▶ EXTRACT PROVIDED
START
The Nutbrook Canal was a canal in England which ran between Shipley, Derbyshire and the Erewash Canal, joining it near Trowell. It was built to serve the collieries at Shipley and West Hallam, and was completed in 1796. It was initially profitable, but from 1846 faced competition from the railways, and more seriously, subsidence caused by the coal mines that it was built to serve. With the mines failing to pay tolls for goods carried on the canal, and in some cases refusing to accept responsibility for the subsidence, most of it was closed in 1895, although the final 1.5 miles (2.4 km) remained in use until 1949.
END
▶ EXCERPTED RECORDS
START
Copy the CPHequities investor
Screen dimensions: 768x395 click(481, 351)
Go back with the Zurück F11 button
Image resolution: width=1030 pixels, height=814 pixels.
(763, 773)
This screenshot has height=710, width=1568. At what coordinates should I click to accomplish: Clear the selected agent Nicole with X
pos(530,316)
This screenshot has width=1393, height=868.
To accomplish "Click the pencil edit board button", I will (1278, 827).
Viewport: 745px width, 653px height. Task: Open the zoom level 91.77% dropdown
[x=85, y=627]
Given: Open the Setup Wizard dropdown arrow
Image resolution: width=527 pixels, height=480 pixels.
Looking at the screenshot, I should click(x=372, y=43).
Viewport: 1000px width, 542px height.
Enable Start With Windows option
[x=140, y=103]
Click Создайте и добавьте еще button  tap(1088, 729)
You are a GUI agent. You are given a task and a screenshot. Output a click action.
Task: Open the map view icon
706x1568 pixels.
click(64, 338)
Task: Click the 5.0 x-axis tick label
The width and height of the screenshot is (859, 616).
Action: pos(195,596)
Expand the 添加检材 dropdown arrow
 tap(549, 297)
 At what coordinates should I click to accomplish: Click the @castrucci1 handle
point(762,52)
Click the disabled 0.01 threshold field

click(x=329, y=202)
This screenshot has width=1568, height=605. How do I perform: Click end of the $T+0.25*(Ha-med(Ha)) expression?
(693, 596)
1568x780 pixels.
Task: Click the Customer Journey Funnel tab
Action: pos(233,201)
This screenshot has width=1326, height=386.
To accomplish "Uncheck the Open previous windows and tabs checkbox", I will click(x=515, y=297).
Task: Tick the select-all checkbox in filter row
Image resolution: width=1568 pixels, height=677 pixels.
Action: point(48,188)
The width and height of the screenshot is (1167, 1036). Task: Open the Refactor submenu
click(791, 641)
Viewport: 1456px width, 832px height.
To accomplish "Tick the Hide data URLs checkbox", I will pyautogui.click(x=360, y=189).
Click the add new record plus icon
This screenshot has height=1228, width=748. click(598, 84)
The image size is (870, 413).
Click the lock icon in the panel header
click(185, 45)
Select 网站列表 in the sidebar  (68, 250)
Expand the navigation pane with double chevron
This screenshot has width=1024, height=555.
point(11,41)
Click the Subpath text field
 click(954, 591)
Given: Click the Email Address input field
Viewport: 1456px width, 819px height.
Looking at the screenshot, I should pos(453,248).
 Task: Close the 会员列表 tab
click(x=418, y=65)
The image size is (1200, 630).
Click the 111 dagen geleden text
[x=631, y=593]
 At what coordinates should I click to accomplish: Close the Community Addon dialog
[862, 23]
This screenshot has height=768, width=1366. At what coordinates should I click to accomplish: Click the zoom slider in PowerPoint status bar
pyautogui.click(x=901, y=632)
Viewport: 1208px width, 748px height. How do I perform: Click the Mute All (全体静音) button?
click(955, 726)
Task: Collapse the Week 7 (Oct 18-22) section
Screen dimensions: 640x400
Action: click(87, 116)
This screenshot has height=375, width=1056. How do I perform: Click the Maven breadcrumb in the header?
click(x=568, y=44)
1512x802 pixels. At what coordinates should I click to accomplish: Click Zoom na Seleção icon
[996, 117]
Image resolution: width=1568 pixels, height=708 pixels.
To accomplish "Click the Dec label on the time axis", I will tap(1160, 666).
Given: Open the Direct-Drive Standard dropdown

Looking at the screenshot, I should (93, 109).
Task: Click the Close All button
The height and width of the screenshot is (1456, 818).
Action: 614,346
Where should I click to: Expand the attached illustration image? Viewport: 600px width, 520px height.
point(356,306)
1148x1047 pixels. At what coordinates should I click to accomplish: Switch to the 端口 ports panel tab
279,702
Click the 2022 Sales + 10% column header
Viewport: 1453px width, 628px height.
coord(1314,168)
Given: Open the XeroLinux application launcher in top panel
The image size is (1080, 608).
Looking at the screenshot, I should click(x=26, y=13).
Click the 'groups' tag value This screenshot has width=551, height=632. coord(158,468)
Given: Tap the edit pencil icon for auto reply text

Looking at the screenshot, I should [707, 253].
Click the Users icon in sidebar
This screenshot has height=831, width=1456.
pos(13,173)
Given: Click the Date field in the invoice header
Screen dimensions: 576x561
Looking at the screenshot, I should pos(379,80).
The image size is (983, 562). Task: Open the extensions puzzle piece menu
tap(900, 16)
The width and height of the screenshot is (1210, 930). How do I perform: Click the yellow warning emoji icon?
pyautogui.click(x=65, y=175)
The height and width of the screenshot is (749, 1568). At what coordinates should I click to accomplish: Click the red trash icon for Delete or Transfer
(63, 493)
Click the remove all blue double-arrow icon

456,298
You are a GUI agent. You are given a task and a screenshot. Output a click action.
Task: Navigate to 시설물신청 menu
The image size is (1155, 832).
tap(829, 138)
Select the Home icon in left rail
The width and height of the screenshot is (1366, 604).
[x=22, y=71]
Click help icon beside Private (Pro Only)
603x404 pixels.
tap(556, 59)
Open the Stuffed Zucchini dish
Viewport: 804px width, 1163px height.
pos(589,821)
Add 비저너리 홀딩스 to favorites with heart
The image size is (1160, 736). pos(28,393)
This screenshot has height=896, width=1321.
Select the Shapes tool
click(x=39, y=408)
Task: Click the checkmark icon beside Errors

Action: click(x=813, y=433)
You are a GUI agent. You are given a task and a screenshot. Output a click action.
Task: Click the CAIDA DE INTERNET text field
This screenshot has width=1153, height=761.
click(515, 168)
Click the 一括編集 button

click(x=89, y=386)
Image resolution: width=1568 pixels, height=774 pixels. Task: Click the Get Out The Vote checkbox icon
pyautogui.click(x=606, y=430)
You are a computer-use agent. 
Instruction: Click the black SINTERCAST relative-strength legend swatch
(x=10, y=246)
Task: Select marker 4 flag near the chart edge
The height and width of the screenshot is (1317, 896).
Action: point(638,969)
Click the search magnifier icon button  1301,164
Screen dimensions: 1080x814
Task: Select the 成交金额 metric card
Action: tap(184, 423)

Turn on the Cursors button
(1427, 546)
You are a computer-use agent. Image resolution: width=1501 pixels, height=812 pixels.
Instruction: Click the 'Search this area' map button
END
▶ REQUIRED TASK 1
Decide whether each statement agrees with the Nutbrook Canal passage, answering yes or no and quoting the deciding words: (a) The canal was completed in 1796. (b) The whole canal was closed in 1895. (c) The canal faced competition from the railways from 1846.
▶ REQUIRED TASK 2
In the Nutbrook Canal passage, begin at the words "The Nutbrook Canal" and stop after "use until 1949.". Rewrite that span, substituting "coal pits" for "collieries".
▶ REQUIRED TASK 3
Translate this sentence from the Nutbrook Canal passage into French: "It was built to serve the collieries at Shipley and West Hallam, and was completed in 1796."

▶ COMPLETE OUTPUT 1
(a) Yes: "was completed in 1796"
(b) No: "most of it was closed in 1895, although the final 1.5 miles (2.4 km) remained in use until 1949"
(c) Yes: "from 1846 faced competition from the railways"

▶ COMPLETE OUTPUT 2
The Nutbrook Canal was a canal in England which ran between Shipley, Derbyshire and the Erewash Canal, joining it near Trowell. It was built to serve the coal pits at Shipley and West Hallam, and was completed in 1796. It was initially profitable, but from 1846 faced competition from the railways, and more seriously, subsidence caused by the coal mines that it was built to serve. With the mines failing to pay tolls for goods carried on the canal, and in some cases refusing to accept responsibility for the subsidence, most of it was closed in 1895, although the final 1.5 miles (2.4 km) remained in use until 1949.

▶ COMPLETE OUTPUT 3
Il fut construit pour desservir les houillères de Shipley et de West Hallam, et fut achevé en 1796.